Using and animating characters with morph targets without glitches?

@MostHost_LA: I’m afraid that it won’t work to brighten only one spot, because it won’t be seamless and the skin texture now is very pale as it is now.

Furthermore the size and edges of the shadowed area depend on the angle of the rays from the light source in relation the spot (armpit are) affected.

Neither did the use of a subsurface skin profile nor using the tessellation multiplier (parameter value of 3, geometry got very fine) help in removing the shadow.
So this is no problem of the mesh itself.

@FrankieV: I’m in a situation, where it is a problem already as everything else seems to work just fine and it is really visible on my characters from “FPS” perspective.

As for smoothing groups I don’t have any issues with that in UE, because blender has the option to set the smoothing group for example to “edge” before exporting an fbx file,
so my mesh does contain smoothing group information during import into UE.

Even exporting without smoothing group information and thus regenerating them by ue did nothing.

By the way: Did you know that it is now possible to import daz characters (Genesis 8, Genesis 3) with all ~94 jcms into UE4 and even without any subdivisions it behaves and deforms in a clean way, so no need for further workarounds, adjustments , skin reweighting, resculpting or any other tricks.
But you need the dual quaternion version for it to look and behave like in daz.
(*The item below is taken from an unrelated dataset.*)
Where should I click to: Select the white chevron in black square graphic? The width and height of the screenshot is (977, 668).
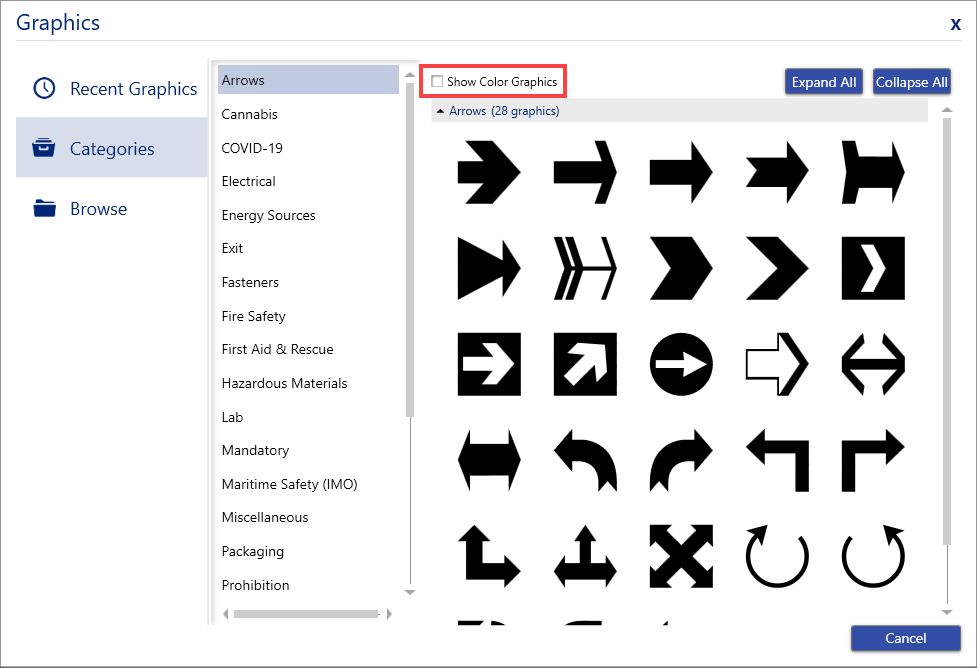click(873, 268)
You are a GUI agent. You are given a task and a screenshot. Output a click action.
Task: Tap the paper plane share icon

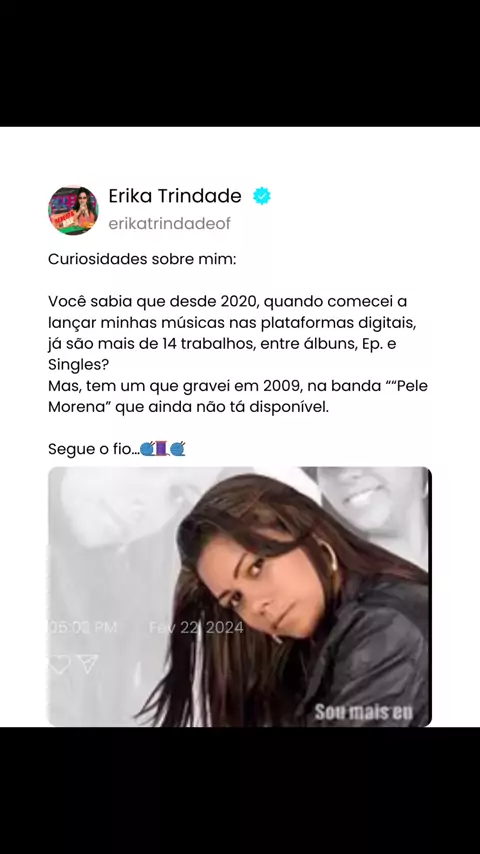coord(88,663)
You can even import expressions etc.

The necessary tools are blender + diffeomorphic blender plugin. JCMs are bone driven already, which means that there is no need for adjusting your animations or morph target curves in ue4, because you can do everything in blender and just export it.
The workflow is really fast, so in my opinion DAZ / Genesis is really easy to use with UE 4, once you have learned what to do and follow a specific order during the workflow.

As for hair I wouldn’t want to use any daz hair in ue, because there are better solutions like taking hair from sims 3 (or some downloaded hair for sims 3),
which looks very good too and needs only ~10 k triangles maximum.

@all
Back to the “shadow”:

To reproduce the problem:

  1. Just load the standard genesis 8 or 3 character into ue4 with all jcms applied (because you won’t see the shadow without jcms)

  2. Create & import a pose with arms up

  3. Pose your character against the sun, so the light shines onto the armpit

Enough of guessing :slight_smile: Follow these steps and only then you will really be able to see what I mean. You can even use the non dual quaternion version of UE for seeing the same shadow glitch.